▶ [The problem] Set down the lines below, exactly, starting at the one that contains "Where should I" and stopping at the last line, inclusive. Omit pictures.

(Items from a dataset)

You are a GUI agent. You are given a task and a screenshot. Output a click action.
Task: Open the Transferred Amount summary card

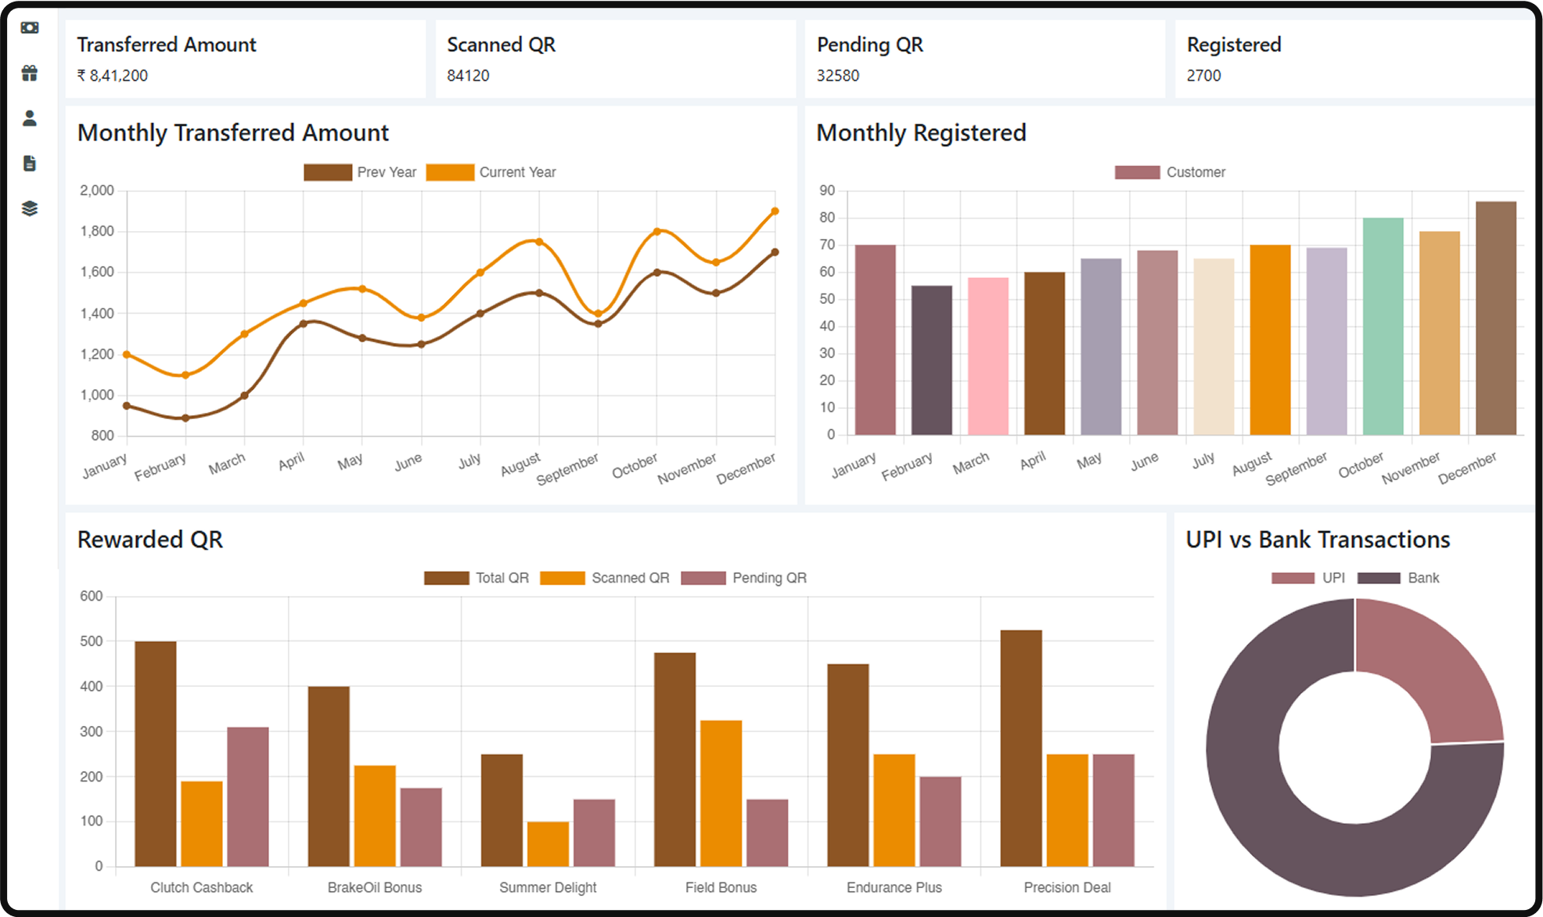click(x=245, y=58)
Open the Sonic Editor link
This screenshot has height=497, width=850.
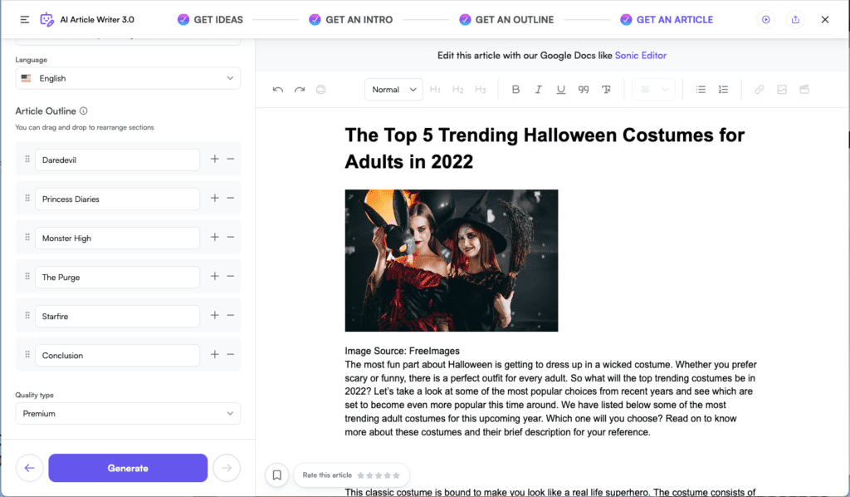[x=640, y=56]
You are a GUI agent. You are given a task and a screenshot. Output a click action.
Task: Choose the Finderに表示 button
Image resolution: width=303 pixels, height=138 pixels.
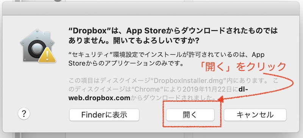[x=104, y=115]
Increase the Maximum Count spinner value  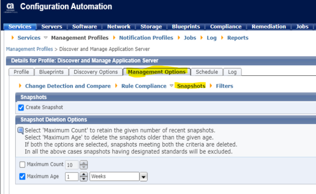pos(84,162)
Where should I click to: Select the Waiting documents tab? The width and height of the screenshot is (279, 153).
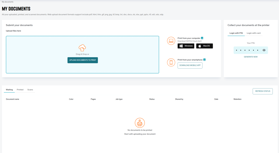tap(10, 90)
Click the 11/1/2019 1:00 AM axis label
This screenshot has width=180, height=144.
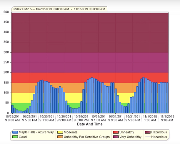click(x=150, y=118)
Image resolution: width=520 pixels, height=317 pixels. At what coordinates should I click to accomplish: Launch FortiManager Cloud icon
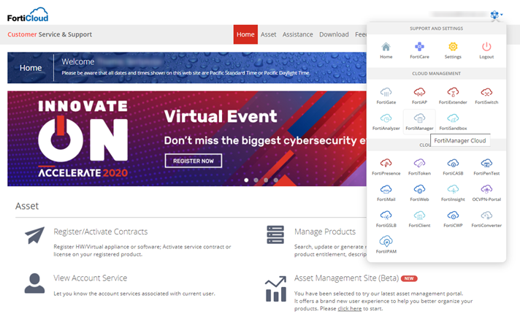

▶ [Result for this task]
Where should I click to: Select the Waiting documents tab? The width and height of the screenshot is (279, 153).
tap(10, 90)
Click the 11/1/2019 1:00 AM axis label
This screenshot has width=180, height=144.
click(x=150, y=118)
Image resolution: width=520 pixels, height=317 pixels. At what coordinates should I click to accomplish: Launch FortiManager Cloud icon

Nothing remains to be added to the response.